Collected data entries

□ □ □ □ □

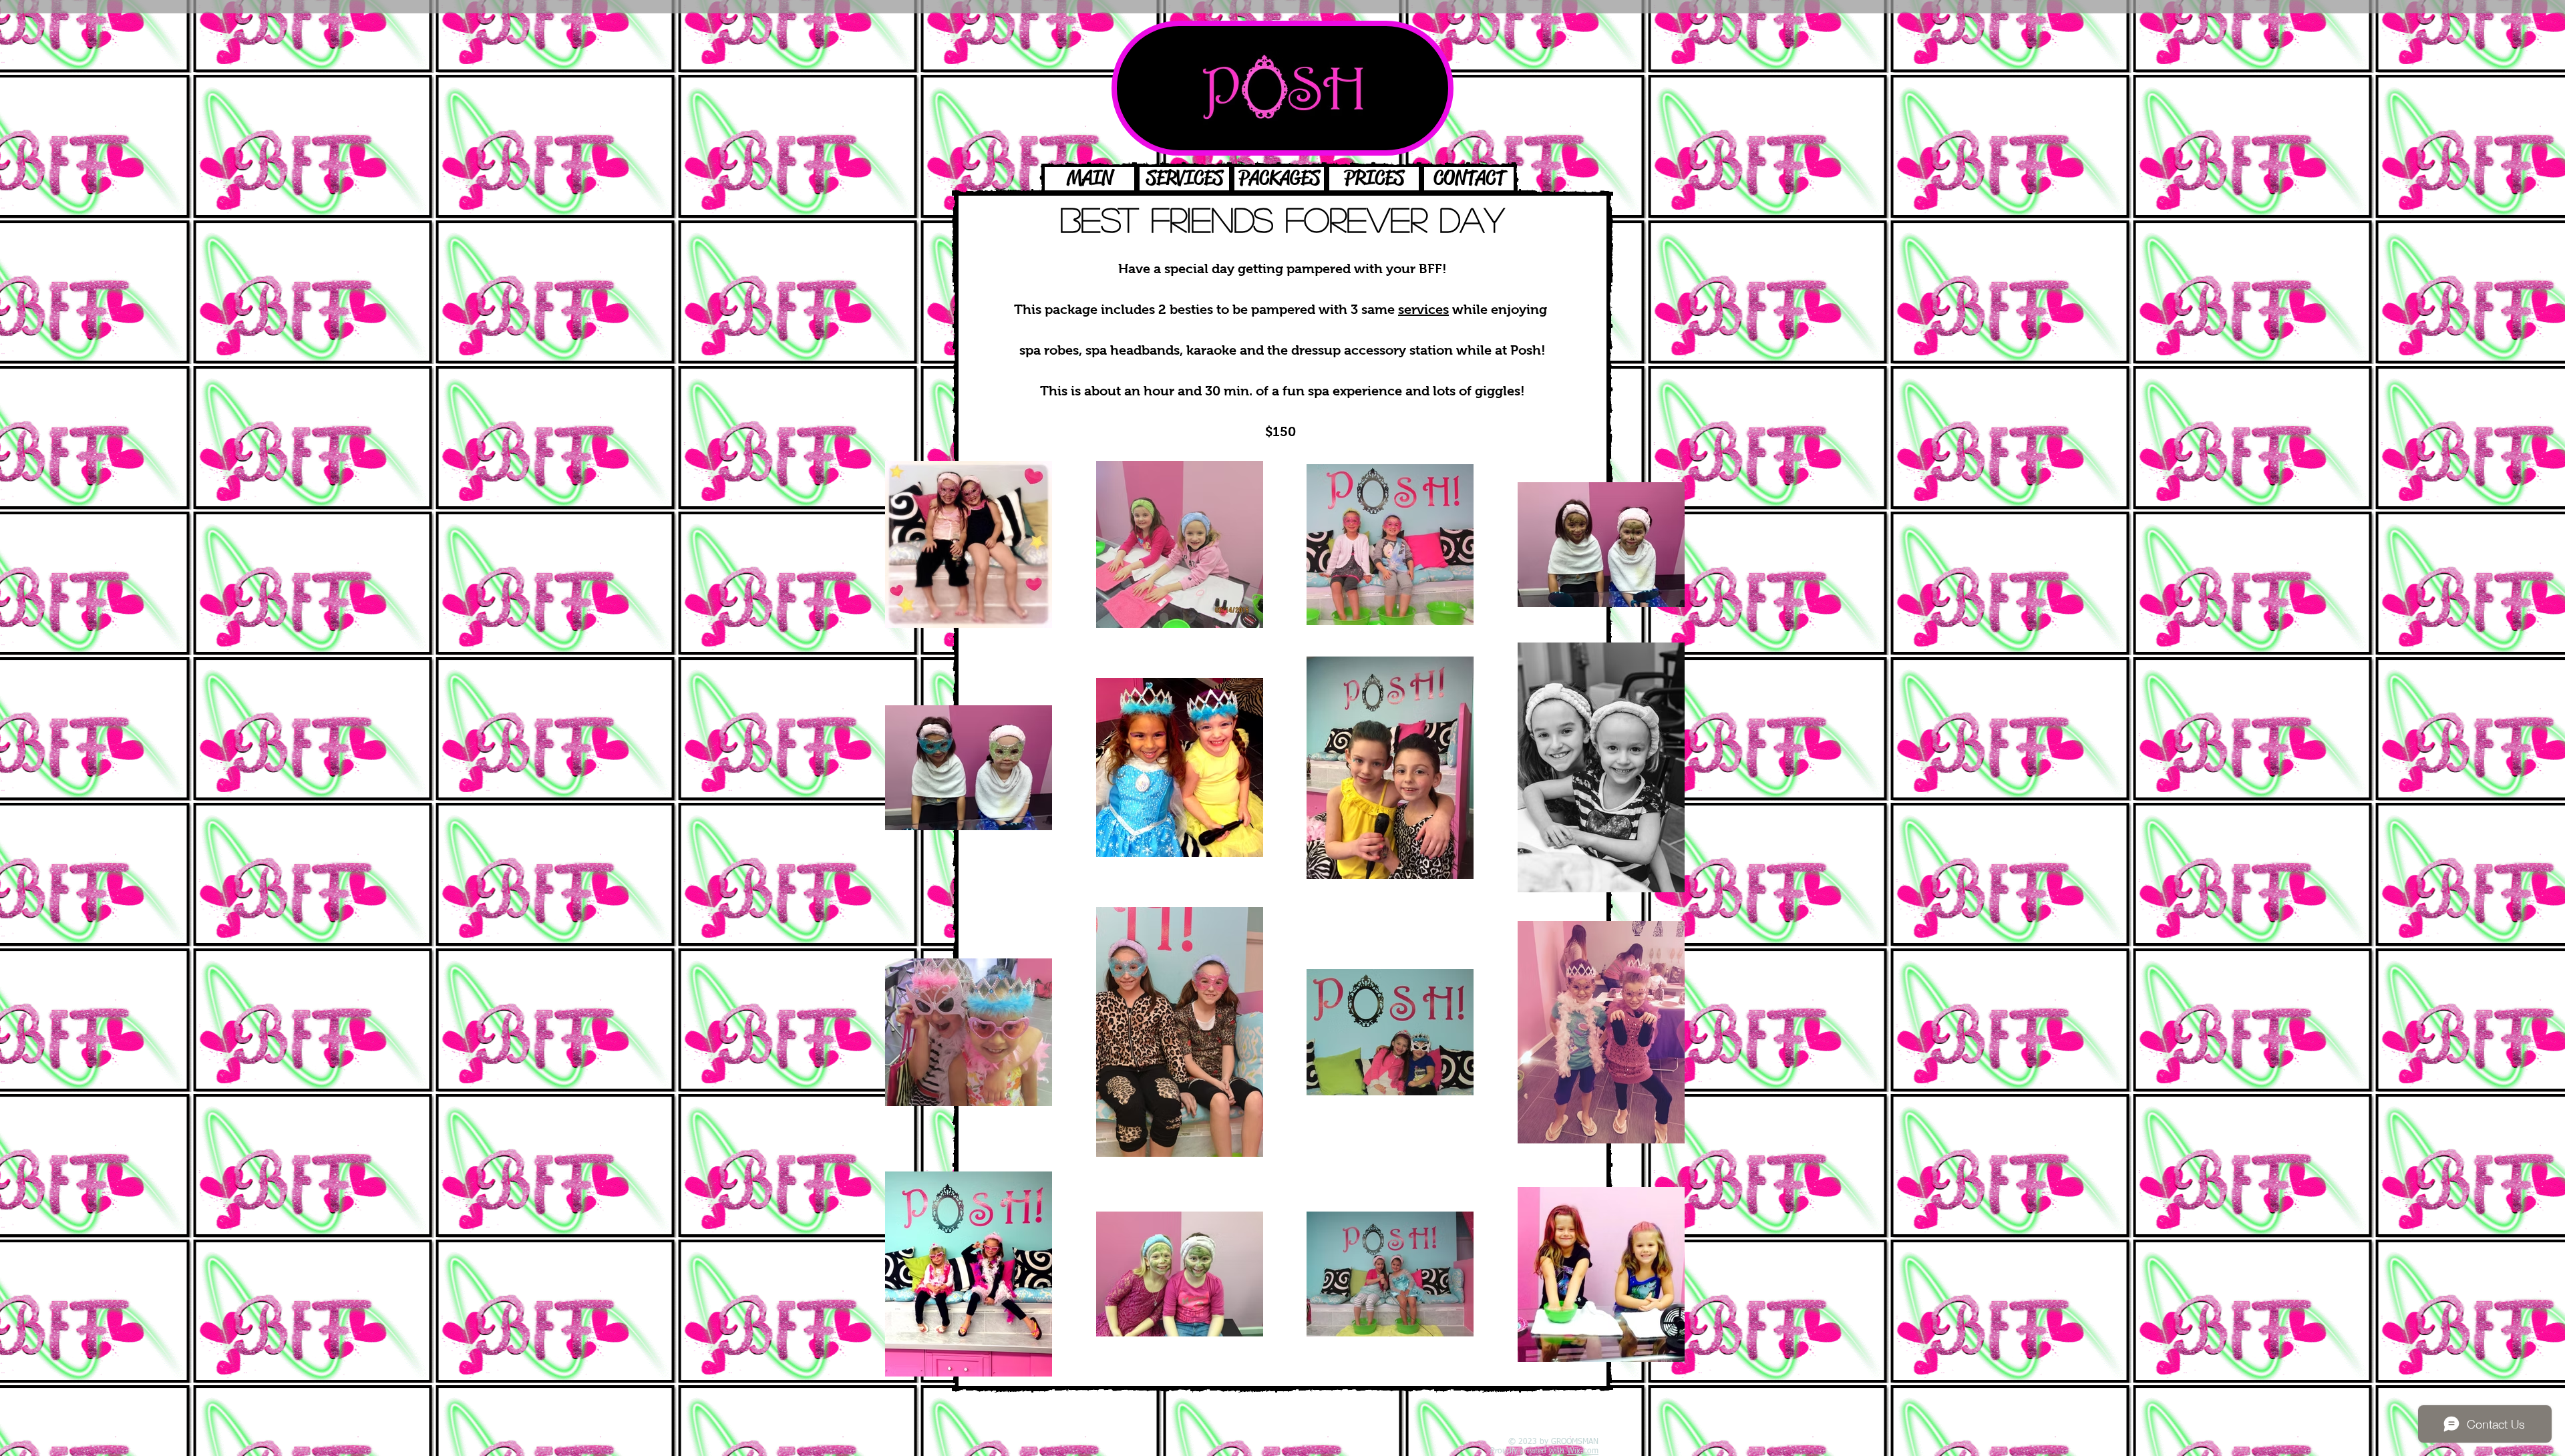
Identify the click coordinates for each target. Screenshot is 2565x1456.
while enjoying (1474, 309)
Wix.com (1582, 1451)
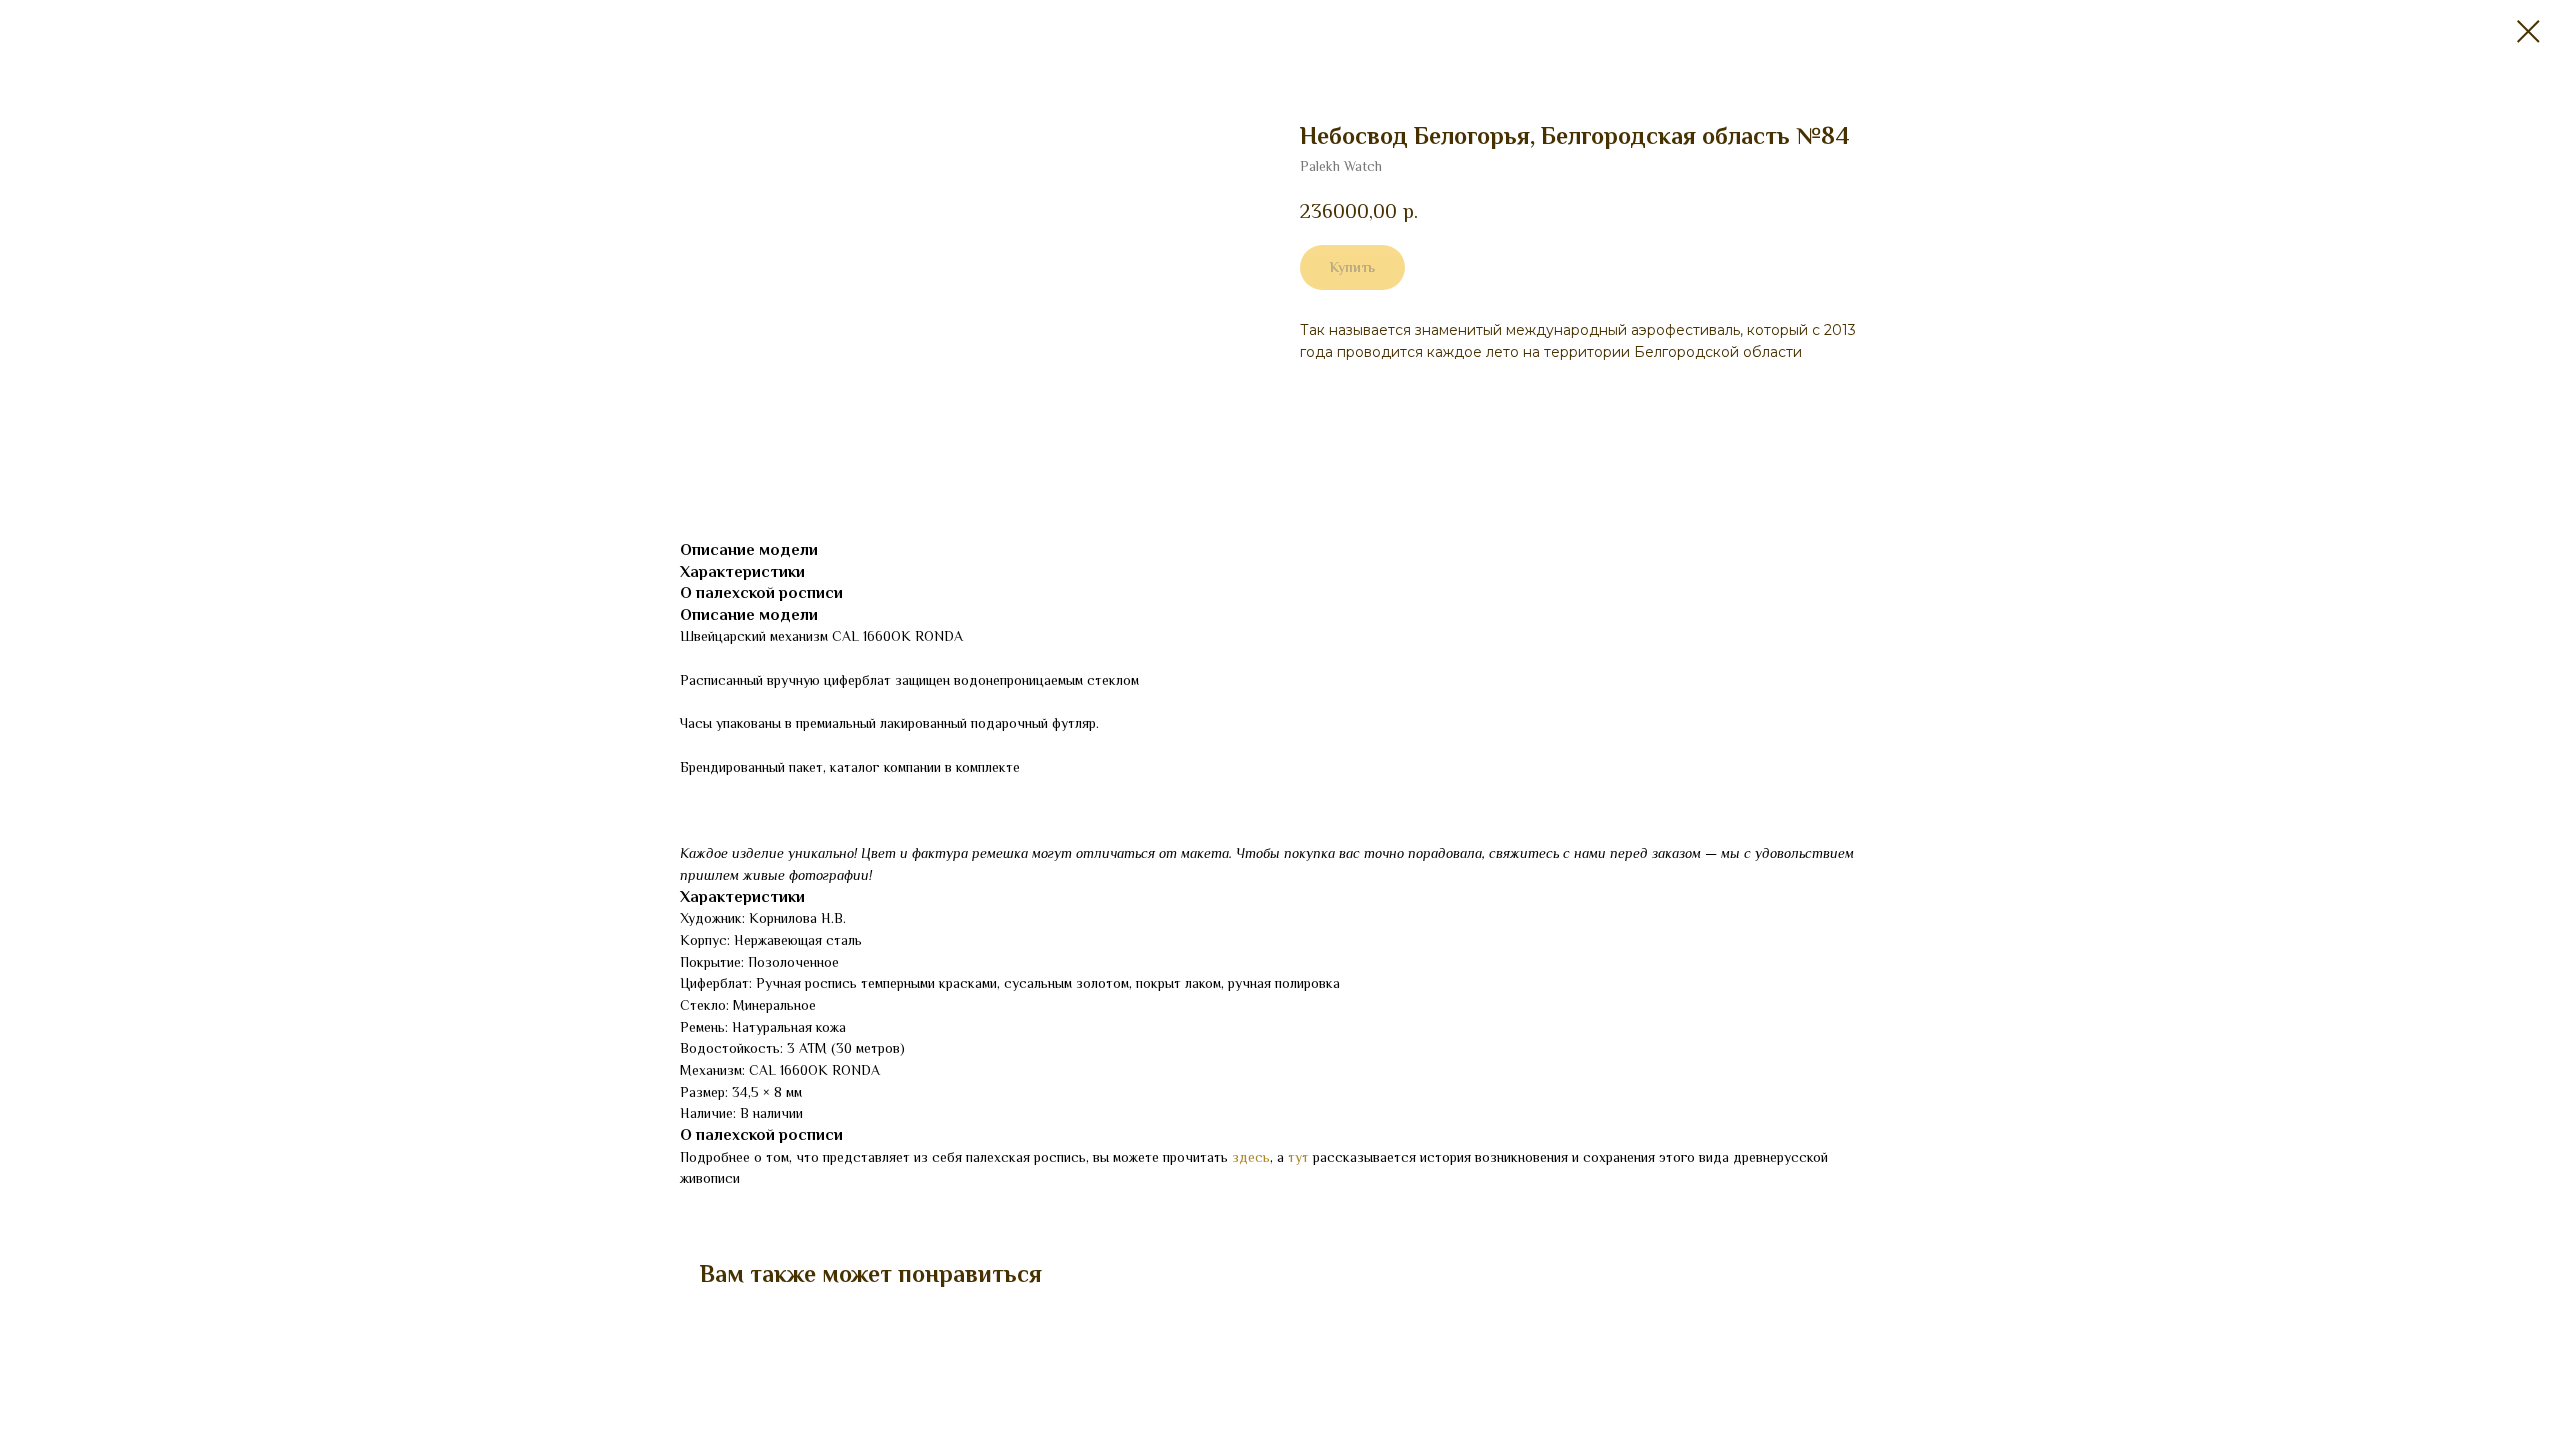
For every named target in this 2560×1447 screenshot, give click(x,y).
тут (1298, 1157)
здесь (1251, 1157)
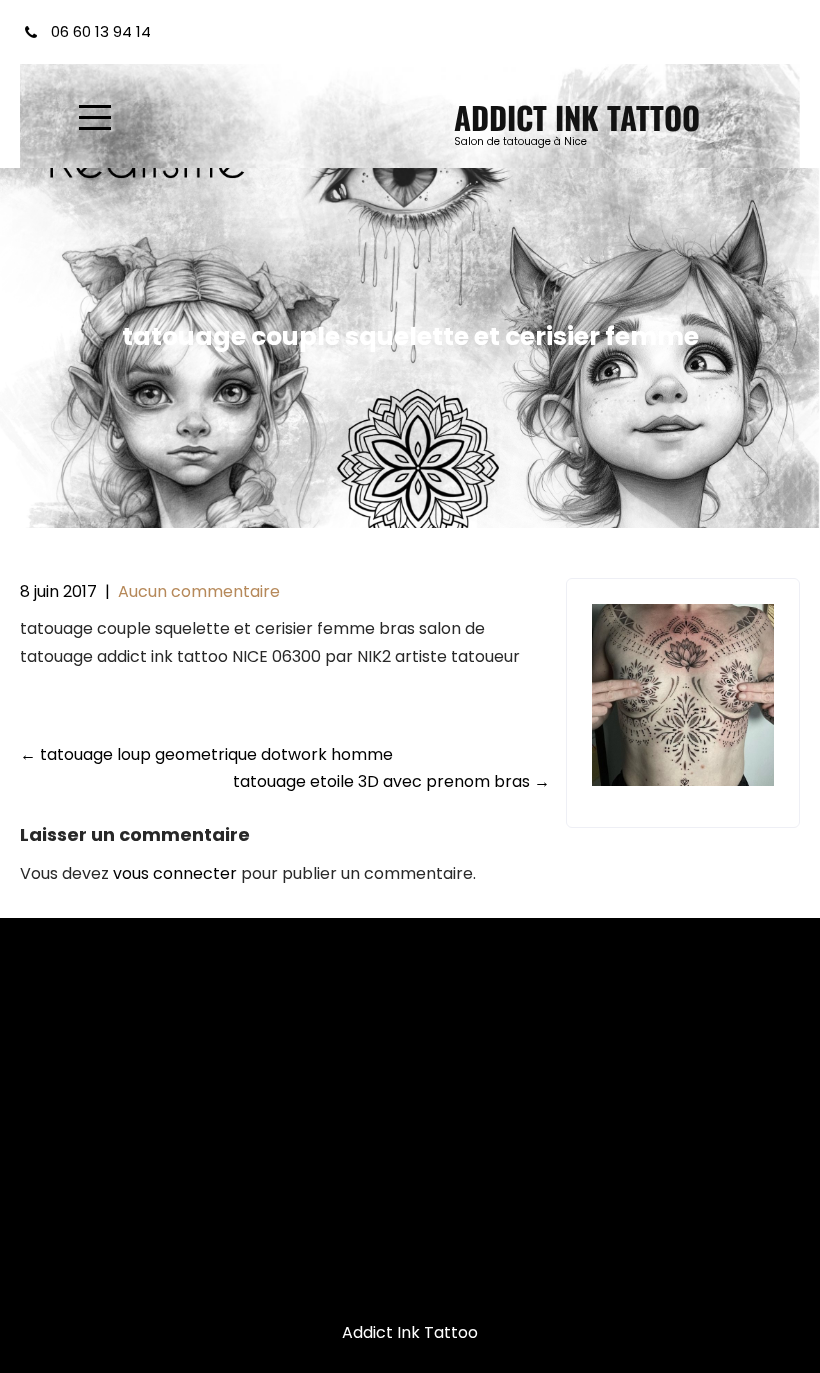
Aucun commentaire (199, 591)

□ □ □ □ □

◆ PROBLEM TO WORK ON ◆
From the records above, copy every line that includes the word "click".

◆ WRITTEN RESPONSE ◆
Identify the click coordinates for each target. Screenshot is 2565x1456.
For every named target in this 2560×1447 screenshot, give click(x,y).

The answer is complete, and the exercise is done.